> RECORD EXTRACTS:
::::::::::

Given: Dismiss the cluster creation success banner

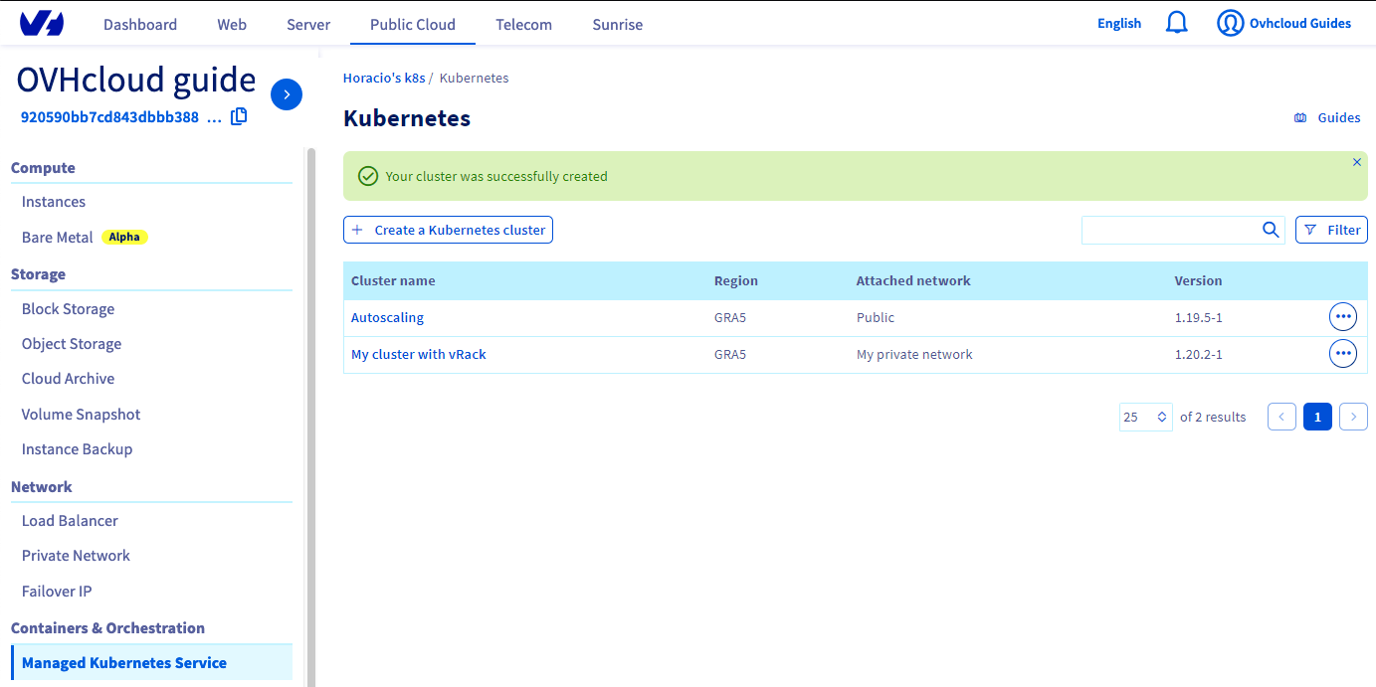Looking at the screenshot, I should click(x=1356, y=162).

::::::::::

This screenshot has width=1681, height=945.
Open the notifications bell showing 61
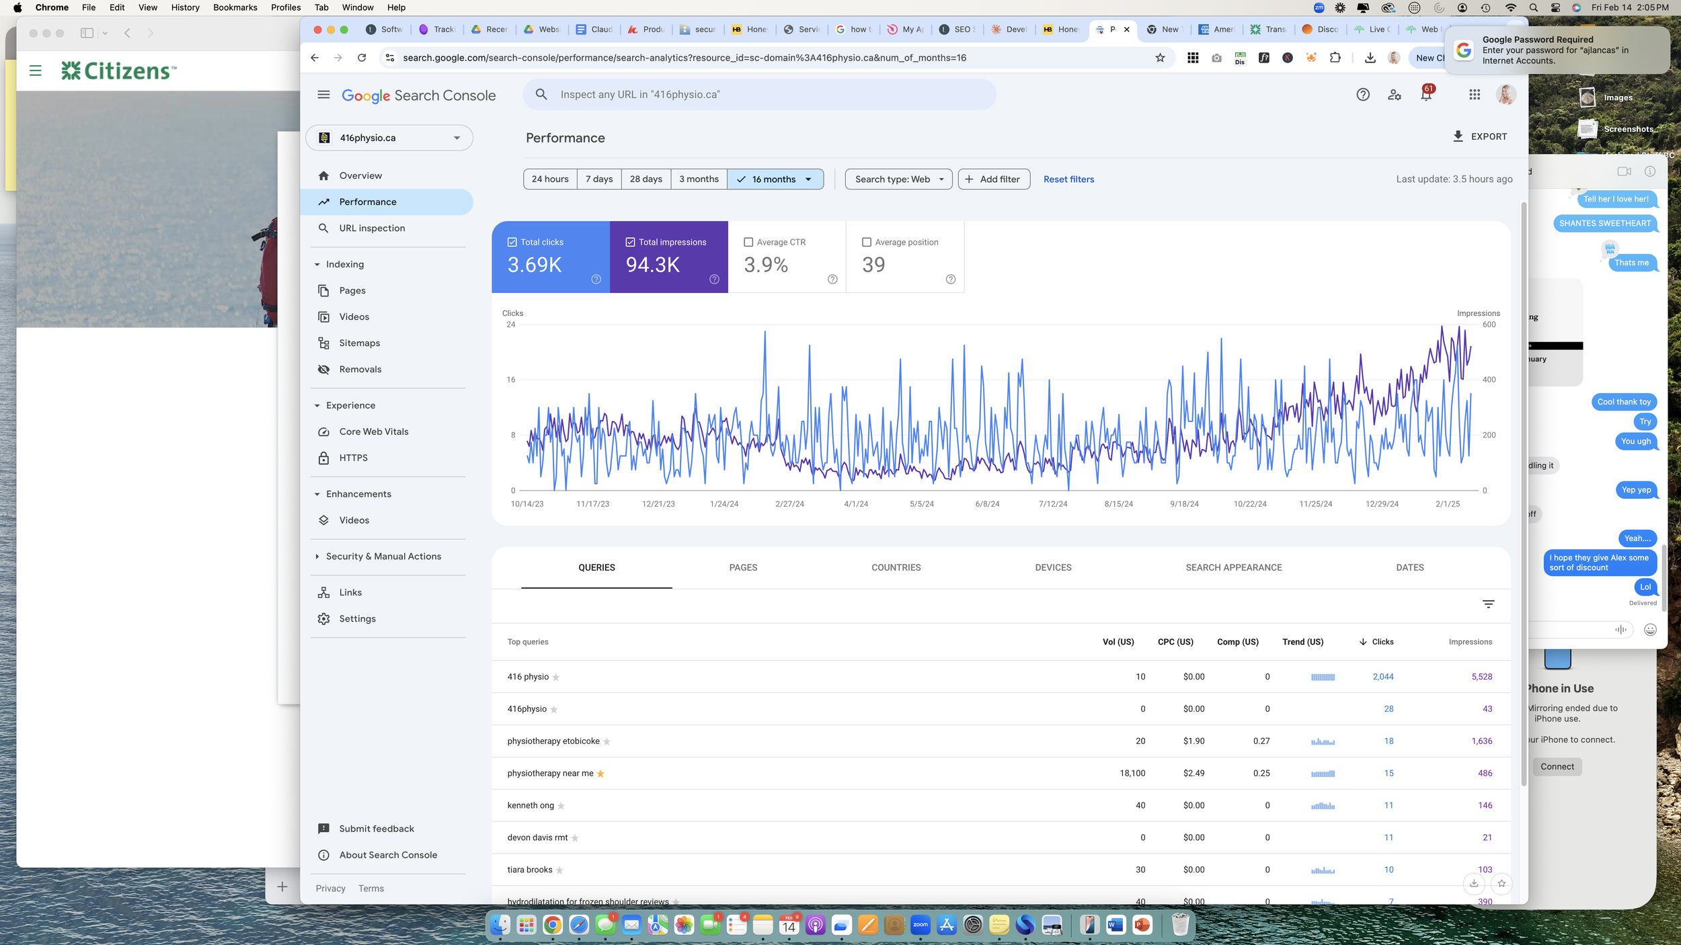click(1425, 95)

::::::::::

> WRITTEN TASK: Return the entries' lines unchanged, from the line containing "Given: Dismiss the" through the line containing "Looking at the", both included. Leave out the pictures.

> THE RESULT:
Given: Dismiss the cluster creation success banner

Looking at the screenshot, I should click(x=1356, y=162).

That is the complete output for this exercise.